• _Goal_: Please arrange the records as a two-column CSV with the headers "record_text" and "answer", one row per record: the record's text and its answer, each in a single quoted field with line breaks replaced by spaces. Begin at the line containing "This screenshot has", stop after the line containing "Action: 122,352", and leave the pictures out.

++++ Provided records ++++

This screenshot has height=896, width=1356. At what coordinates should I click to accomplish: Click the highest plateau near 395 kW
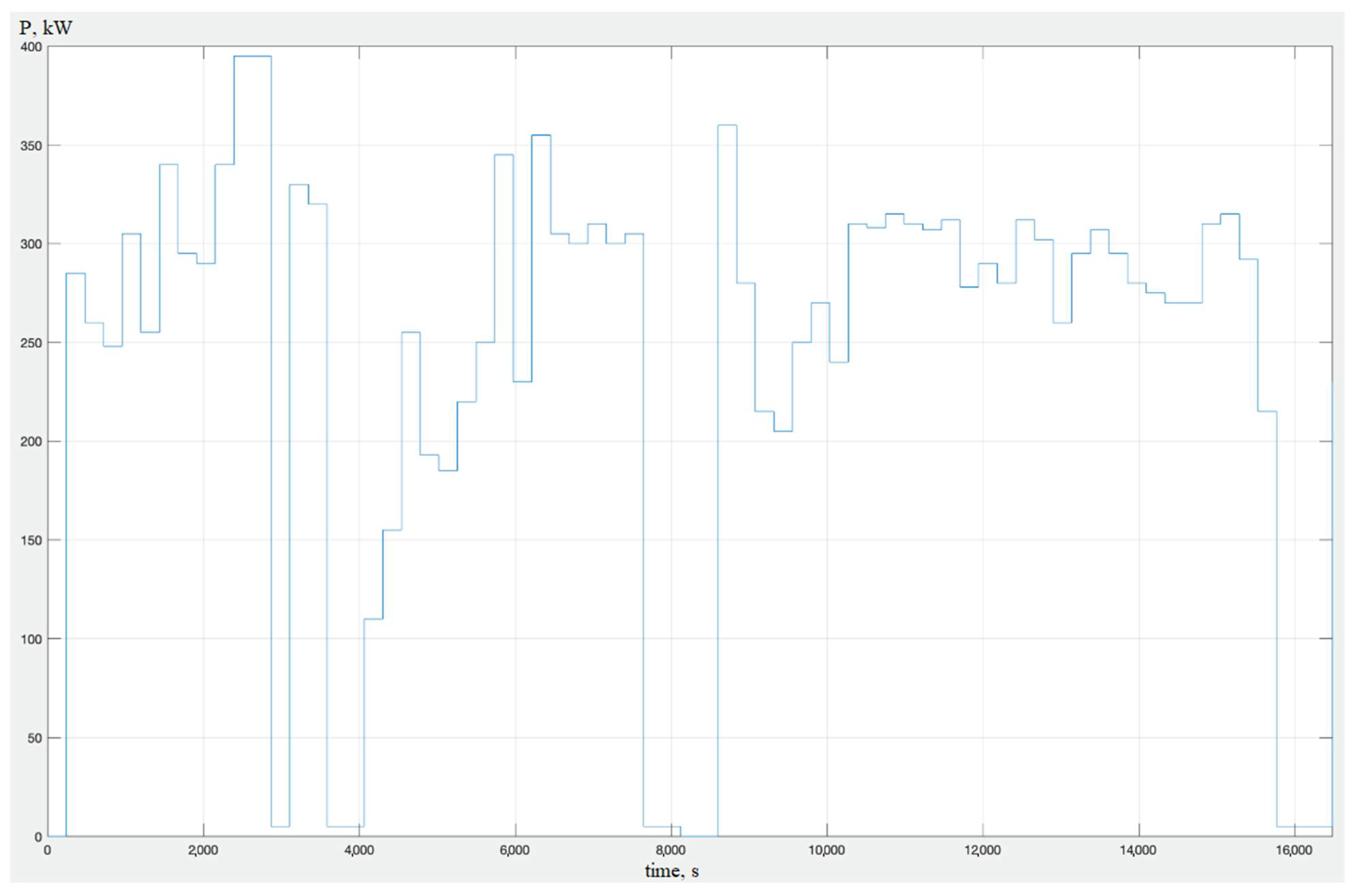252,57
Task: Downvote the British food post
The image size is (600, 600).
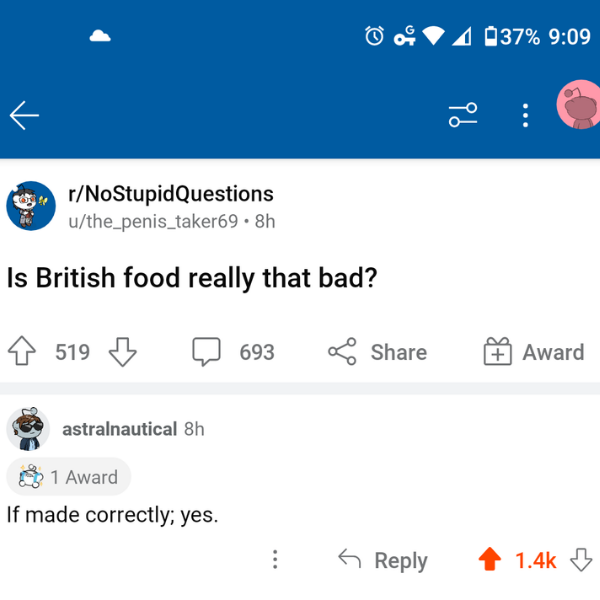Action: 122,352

++++
++++ Provided records ++++

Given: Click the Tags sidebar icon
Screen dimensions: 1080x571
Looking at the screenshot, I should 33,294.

++++
++++ Provided records ++++

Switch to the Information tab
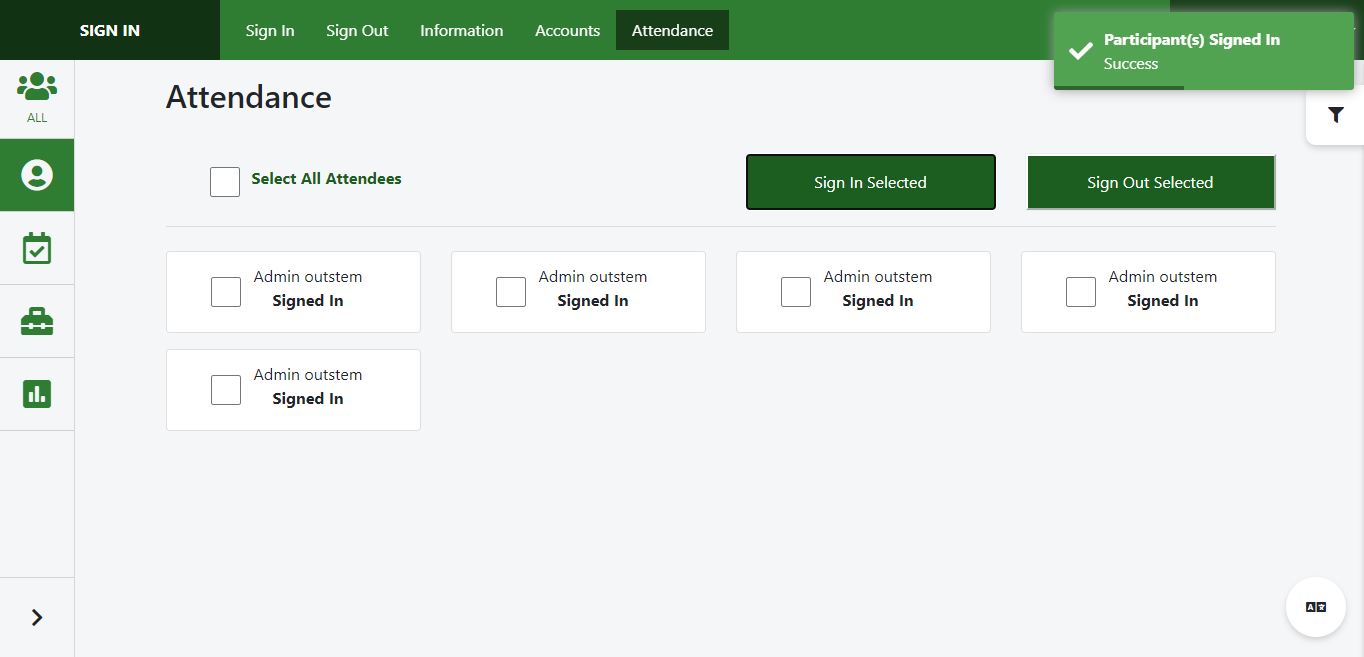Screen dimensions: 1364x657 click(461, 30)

++++

• _Written solution_:
record_text,answer
"This screenshot has height=896, width=1356. At what coordinates should I click to accomplish: Click the highest plateau near 395 kW","252,57"
"Task: Downvote the British food post The image size is (600, 600).","Action: 122,352"